Falsified medicines are a major threat to global health. Antimalarial drugs have been particularly targeted by criminals. As DNA analysis has revolutionized forensic criminology, we hypothesized that these techniques could also be used to investigate the origins of falsified medicines. Medicines may contain diverse adventitious biological contamination, and the sealed nature of blister-packages may capture and preserve genetic signals from the manufacturing processes allowing identification of production source(s). We conducted a blinded pilot study to determine if such environmental DNA (eDNA) could be detected in eleven samples of falsified and genuine artesunate antimalarial tablets, collected in SE Asia, which could be indicative of origin. Massively Parallel Sequencing (MPS) was used to characterize microbial and eukaryote diversity.

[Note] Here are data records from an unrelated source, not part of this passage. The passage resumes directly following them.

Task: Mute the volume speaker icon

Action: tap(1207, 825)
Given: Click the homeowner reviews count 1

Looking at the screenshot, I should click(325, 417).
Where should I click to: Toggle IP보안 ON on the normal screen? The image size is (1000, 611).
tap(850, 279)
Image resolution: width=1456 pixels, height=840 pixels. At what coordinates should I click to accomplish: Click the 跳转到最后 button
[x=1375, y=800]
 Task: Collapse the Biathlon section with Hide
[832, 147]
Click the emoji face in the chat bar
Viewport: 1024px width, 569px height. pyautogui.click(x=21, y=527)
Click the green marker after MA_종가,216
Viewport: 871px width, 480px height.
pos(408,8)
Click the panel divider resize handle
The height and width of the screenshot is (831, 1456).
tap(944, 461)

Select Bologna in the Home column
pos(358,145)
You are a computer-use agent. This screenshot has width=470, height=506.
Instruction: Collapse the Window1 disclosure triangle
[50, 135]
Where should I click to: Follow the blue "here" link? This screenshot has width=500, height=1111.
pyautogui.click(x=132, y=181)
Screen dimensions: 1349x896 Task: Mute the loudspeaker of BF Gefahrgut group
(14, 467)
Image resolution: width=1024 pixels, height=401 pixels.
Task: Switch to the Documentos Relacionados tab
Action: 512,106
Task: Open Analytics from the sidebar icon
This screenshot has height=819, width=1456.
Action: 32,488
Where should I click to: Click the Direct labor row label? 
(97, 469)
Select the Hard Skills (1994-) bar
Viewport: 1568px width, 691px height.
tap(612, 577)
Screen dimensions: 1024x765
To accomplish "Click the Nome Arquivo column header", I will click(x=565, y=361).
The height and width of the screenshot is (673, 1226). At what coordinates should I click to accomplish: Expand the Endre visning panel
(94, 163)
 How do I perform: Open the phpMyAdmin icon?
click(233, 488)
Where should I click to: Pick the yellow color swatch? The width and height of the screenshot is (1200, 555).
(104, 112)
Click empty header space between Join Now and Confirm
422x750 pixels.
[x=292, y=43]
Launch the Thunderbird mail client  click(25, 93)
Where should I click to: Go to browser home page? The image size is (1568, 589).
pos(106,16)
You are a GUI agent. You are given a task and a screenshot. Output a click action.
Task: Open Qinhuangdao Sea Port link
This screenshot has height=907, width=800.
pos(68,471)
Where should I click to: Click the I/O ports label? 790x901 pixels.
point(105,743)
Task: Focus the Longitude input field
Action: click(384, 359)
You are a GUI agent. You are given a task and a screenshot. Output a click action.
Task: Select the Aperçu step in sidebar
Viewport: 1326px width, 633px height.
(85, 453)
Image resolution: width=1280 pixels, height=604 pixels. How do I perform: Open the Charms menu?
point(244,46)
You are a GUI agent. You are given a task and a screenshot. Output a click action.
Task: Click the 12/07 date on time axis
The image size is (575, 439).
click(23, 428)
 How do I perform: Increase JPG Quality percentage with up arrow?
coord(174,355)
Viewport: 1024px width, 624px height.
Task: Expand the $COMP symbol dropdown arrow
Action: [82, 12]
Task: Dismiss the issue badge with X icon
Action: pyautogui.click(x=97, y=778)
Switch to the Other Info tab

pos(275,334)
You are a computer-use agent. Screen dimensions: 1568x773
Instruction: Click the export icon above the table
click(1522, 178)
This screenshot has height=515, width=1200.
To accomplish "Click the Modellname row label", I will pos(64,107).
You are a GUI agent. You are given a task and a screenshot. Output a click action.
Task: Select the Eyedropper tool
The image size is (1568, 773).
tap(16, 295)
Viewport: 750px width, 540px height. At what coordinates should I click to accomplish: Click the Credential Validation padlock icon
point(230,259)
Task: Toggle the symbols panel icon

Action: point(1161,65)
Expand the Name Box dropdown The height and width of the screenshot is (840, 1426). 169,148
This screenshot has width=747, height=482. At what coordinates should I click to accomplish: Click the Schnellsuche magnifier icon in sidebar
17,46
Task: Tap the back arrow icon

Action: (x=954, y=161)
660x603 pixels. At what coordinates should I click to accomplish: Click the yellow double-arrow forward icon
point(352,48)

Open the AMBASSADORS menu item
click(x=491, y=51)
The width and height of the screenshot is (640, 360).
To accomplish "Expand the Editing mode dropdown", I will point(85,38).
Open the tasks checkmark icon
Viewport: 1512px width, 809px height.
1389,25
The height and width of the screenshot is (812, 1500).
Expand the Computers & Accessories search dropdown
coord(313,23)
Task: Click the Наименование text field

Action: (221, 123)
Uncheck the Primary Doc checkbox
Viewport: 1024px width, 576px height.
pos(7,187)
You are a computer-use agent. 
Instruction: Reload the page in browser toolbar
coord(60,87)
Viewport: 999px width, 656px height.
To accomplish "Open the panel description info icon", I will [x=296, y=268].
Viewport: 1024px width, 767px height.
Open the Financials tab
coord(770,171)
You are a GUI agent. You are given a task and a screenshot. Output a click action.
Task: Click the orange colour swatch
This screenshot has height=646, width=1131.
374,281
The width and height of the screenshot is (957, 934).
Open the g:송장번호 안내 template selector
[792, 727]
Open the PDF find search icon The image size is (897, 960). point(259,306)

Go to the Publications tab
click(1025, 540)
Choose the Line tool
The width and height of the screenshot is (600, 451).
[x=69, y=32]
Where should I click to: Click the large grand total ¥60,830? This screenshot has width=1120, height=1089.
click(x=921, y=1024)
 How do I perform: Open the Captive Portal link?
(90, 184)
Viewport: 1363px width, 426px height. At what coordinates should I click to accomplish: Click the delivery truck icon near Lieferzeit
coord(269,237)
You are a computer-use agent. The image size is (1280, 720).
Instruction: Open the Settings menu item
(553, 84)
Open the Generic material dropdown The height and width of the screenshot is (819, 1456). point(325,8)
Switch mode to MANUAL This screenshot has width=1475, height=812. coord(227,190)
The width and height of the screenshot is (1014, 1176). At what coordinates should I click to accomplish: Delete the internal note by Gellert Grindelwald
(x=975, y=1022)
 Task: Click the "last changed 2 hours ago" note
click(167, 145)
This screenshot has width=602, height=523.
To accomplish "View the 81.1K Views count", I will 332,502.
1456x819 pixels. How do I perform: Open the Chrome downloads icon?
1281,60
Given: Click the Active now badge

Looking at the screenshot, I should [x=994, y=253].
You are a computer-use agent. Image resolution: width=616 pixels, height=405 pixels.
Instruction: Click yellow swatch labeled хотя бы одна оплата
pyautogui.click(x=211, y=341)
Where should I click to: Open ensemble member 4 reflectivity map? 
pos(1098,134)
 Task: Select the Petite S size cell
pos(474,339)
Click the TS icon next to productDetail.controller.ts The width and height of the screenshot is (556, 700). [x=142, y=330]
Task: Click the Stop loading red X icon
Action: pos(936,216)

Two mitochondrial DNA analysis approaches were explored to detect the presence of human DNA. Trace eDNA from these low biomass samples demonstrated sample specific signals using two target markers. Significant differences in bacterial and eukaryote DNA community structures were observed between genuine and falsified tablets and between different packaging types of falsified artesunate. Human DNA, which was indicative of likely east Asian ancestry, was found in falsified tablets. This pilot study of the ‘pharmabiome’ shows the potential of environmental DNA as a powerful forensic tool to assist with the identification of the environments, and hence location and timing, of the source and manufacture of falsified medicines, establish links between seizures and complement existing tools to build a more complete picture of criminal trade routes. The finding of human DNA in tablets raises important ethical issues that need to be addressed.